Dr. Reisman presents today’s Morning Report!
What is the evidence for pre-hospital spinal immobilization of trauma patients?
Routine spinal immobilization in trauma patients: What are the advantages and disadvantages? S. Abram, C. Bulstrode The surgeon: journal of the Royal Colleges of Surgeons of Edinburgh and Ireland 1 August 2010 (volume 8 issue 4 Pages 218-222 DOI: 10.1016/j.surge.2010.01.002)
Review: Benefits are theoretical. NNT estimated 150-392 by different authors (however, these numbers are really just prevalence of spinal injury in various cohorts, as there is no evidence for improved patient outcomes with immobilization). Possible harm to patient from immobilization include causing neurological deficits in patient with ankylosing spondylitis, raising intracranial pressure in head-injured patients, difficulty in airway management, and delayed resuscitation.
Conclusion: “Routine spinal immobilization in trauma patients has become established largely without an evidence base. The number needed to treat is unknown but large. There is a growing body of evidence documenting the risks and complications of this practice. There is a possibility that immobilization could be contributing to mortality and morbidity in some patients and this warrants further investigation.”
Kwan I, Bunn F, Roberts IG. Spinal immobilisation for trauma patients. Cochrane Database of Systematic Reviews 2001, Issue 2. Art. No.: CD002803. DOI: 10.1002/14651858.CD002803.

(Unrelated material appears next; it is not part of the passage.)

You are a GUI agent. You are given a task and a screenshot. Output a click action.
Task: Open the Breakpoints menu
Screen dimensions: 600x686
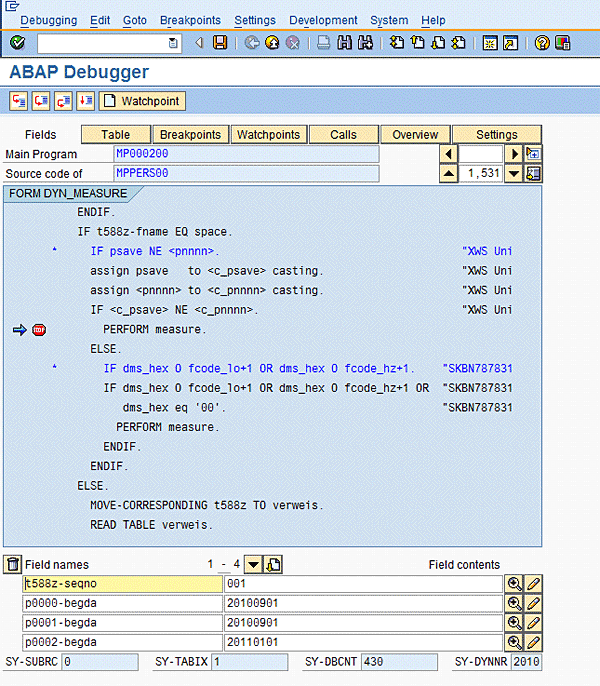pyautogui.click(x=191, y=20)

Cochrane review: No randomized trials of spinal immobilization in trauma patients. No evidence that pre-hospital immobilization affects patient outcome. Studies in healthy volunteers suggest that immobilization may actually cause more movement of the spine due to pain and discomfort.
Conclusion: “We did not find any randomised controlled trials that met the inclusion criteria. . . . Because airway obstruction is a major cause of preventable death in trauma patients, and spinal immobilisation, particularly of the cervical spine, can contribute to airway compromise, the possibility that immobilisation may increase mortality and morbidity cannot be excluded. . . . Randomised controlled trials in trauma patients are required . . . “
Hauswald M. Ong G. Tandberg D. Omar Z. Out-of-hospital spinal immobilization: its effect on neurologic injury. Acad. Emerg. Med. 1998;5:214–219
Hauswald compared trauma patients in Malaysia where immobilization is never performed to patients in New Mexico where immobilization is routinely performed. 454 patients total; similar characteristics except for more MVCs in patients from New Mexico. Patients who were immobilized had statistically significant higher rate of neurological deficits. Author notes that it takes 2,000-6,000 Newtons to damage the spinal cord; hanging a head unsupported only generated 40N.

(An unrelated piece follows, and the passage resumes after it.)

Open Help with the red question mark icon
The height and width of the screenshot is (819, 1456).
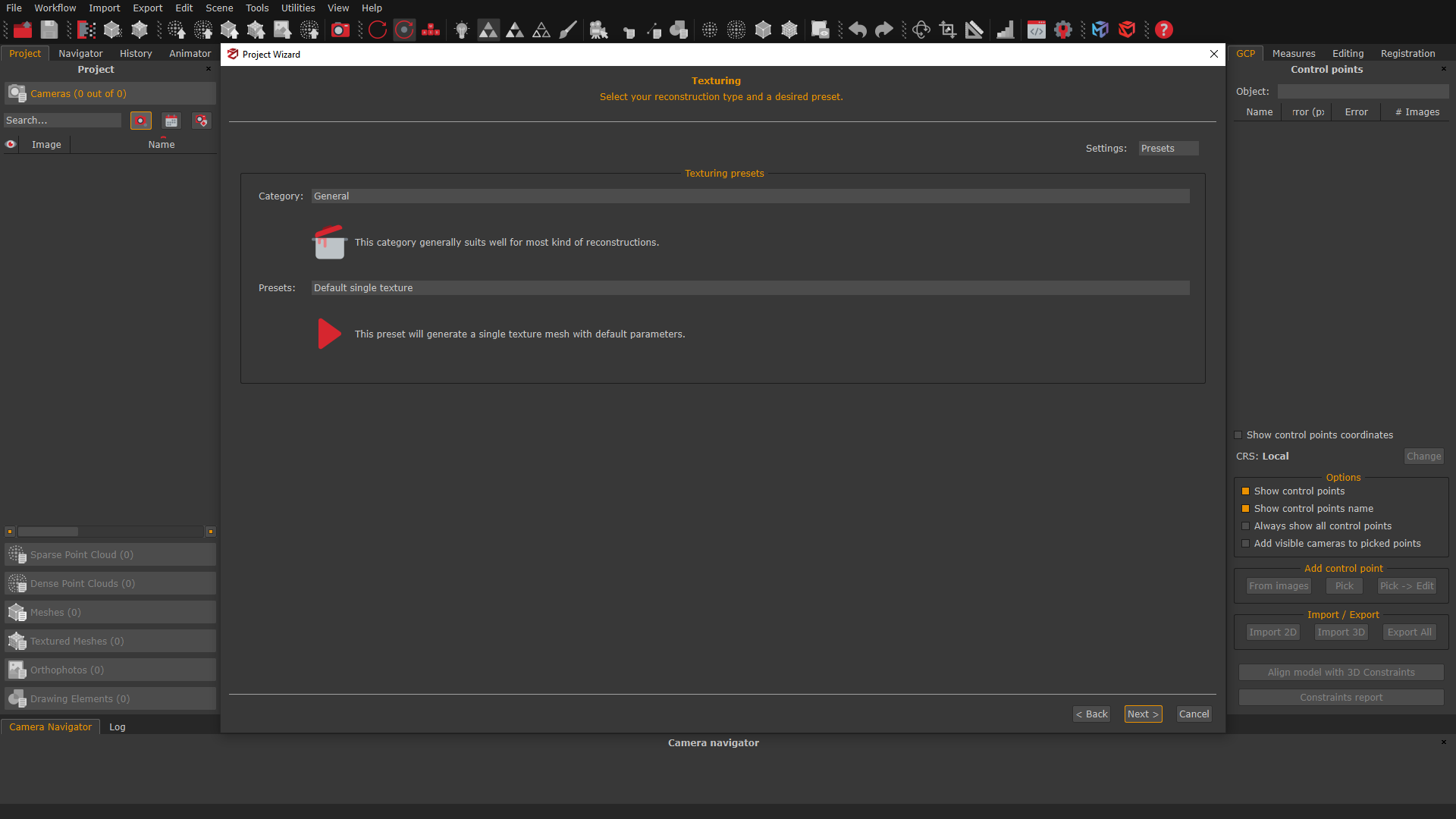point(1163,30)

Conclusion: “Comparison of spine injury patients from 2 study populations, one with out-of-hospital spinal immobilization and the other without, showed a higher rate of neurologic injury in the immobilized group. Acute spinal immobilization may not have significant benefit for the prevention of neurologic deterioration from unstable spinal fractures.”

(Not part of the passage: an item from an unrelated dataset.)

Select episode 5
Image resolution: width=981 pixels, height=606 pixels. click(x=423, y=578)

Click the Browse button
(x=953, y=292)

Do current extrication techniques even prevent movement of the spine?
Shafer J, Naunheim R. Cervical Spine Motion During Extrication. West J Emerg Med. 2009; 10(2): 74-78
Shafer constructed a mock-up of a damaged vehicle and had experienced paramedics perform extrication while using motion-capture technology to measure movement of the spine. Extrication caused significantly more movement of the cervical spine than applying a collar and telling the person to get out of the vehicle without moving their neck.
Conclusion: “In those ambulatory subjects who do not complain of back pain, the least motion of the cervical spine may occur when the subject is allowed to exit the car in a c-collar without backboard immobilization. This may have implications for decreasing extrication time in the pre-hospital setting and reducing complications of long spine board use.”